I experimented with different pre-compiled Wasm versions of OpenSSL from GitHub, and observed the following:

To reduce file size and improve performance, I also tried compiling my project to a regular Wasm module (instead of a component), and ran wasm-opt to optimize it. This reduced the file size and improved execution speed as expected.

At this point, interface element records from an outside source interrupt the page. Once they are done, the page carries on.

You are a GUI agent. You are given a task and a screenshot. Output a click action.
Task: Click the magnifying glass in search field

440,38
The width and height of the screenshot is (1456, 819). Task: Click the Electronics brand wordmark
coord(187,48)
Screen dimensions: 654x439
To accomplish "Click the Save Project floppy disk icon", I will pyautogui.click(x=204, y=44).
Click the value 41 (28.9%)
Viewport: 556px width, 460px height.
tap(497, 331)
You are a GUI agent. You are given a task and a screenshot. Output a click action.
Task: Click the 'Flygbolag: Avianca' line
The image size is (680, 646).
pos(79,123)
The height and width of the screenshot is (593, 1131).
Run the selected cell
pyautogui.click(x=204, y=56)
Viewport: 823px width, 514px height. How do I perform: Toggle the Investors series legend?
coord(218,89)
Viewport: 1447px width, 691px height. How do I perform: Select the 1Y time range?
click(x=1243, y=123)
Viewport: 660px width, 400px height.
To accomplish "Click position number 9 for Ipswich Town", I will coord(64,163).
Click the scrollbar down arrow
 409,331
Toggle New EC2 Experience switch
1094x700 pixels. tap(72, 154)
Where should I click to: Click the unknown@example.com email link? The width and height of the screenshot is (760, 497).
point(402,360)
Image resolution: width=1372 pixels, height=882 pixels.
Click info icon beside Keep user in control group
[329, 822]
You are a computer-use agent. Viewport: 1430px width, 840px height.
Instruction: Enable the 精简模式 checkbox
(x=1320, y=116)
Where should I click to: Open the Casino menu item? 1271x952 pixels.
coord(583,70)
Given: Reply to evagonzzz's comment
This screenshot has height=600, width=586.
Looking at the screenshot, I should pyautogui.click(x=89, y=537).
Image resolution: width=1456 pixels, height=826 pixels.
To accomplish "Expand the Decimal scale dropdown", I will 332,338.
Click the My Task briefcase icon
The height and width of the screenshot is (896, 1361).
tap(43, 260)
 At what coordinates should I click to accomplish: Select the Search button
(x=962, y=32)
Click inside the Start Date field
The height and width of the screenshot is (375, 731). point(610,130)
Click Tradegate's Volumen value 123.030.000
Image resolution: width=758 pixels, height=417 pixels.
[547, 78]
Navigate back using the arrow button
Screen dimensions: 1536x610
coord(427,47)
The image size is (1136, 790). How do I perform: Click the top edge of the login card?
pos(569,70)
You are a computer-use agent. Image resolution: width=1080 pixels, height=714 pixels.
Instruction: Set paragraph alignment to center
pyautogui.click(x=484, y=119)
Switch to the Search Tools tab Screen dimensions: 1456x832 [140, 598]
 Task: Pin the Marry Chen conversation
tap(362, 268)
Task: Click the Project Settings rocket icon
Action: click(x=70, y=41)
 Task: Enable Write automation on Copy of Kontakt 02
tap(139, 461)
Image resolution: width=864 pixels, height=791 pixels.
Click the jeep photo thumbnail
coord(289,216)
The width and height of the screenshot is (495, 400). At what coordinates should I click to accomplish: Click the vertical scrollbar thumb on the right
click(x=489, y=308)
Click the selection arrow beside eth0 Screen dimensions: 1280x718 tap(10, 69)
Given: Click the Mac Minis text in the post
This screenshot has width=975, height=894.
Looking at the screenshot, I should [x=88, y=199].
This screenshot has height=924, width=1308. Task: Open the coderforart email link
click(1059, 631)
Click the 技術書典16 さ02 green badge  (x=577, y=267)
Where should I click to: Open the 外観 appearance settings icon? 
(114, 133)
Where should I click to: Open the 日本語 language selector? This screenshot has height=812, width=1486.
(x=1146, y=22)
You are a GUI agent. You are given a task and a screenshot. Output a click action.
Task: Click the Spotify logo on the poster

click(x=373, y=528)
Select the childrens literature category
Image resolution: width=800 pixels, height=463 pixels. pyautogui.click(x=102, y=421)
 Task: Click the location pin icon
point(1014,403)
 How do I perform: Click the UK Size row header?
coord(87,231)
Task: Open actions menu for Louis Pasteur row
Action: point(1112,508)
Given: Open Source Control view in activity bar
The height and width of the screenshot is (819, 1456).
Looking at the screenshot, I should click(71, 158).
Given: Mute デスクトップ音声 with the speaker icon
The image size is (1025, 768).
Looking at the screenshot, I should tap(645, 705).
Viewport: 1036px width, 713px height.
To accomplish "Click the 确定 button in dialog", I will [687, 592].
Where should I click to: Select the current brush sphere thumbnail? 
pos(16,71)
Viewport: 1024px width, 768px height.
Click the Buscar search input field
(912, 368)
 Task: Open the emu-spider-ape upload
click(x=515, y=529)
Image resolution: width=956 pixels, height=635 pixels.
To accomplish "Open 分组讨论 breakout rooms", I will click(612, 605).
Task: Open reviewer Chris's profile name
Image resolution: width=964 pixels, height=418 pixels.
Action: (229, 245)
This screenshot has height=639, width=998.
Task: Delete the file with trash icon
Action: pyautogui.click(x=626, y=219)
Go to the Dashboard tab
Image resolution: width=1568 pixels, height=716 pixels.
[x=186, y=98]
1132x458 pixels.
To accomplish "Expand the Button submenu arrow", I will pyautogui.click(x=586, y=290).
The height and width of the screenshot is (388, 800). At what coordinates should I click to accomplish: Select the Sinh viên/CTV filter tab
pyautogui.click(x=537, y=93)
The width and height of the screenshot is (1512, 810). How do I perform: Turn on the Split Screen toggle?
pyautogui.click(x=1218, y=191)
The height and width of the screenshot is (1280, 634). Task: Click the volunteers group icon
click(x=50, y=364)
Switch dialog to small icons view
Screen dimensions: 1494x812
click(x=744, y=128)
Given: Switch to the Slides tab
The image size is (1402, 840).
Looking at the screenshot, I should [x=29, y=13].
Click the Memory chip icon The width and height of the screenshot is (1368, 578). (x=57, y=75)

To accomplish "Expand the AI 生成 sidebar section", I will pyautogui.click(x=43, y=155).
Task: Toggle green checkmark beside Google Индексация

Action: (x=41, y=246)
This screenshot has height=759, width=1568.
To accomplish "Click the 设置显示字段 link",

However, wasm-opt currently does not support Wasm components.

So my questions are:

  1. Why does increasing the size of the Wasm component (even if unrelated to the actual execution path) cause slower runtime performance, especially for specific function calls into OpenSSL?
  2. Are there any tools or workflows available to optimize or shrink Wasm components, similar to what wasm-opt does for modules?

Thanks!

view this post on Zulip Wasmtime GitHub notifications bot (Jun 25 2025 at 06:34):

wynterr commented on issue #11076:

It looks like you're using different builds of OpenSSL, so can you explain why you think they should all perform the same? They could all have different build flags, come from different sources, or have different patches which could explain the performance difference. This to me looks like it's unrelated to the size of a component and more related to the actual code in the component as to what's taking awhile here or not.

And yes, OpenSSL likely has far more vectorized/optimized routines for native than for wasm, so wasm is unlikely to be as fast as native.

Yeah, I realized this after running experiments with the minimal example. Thanks for the response.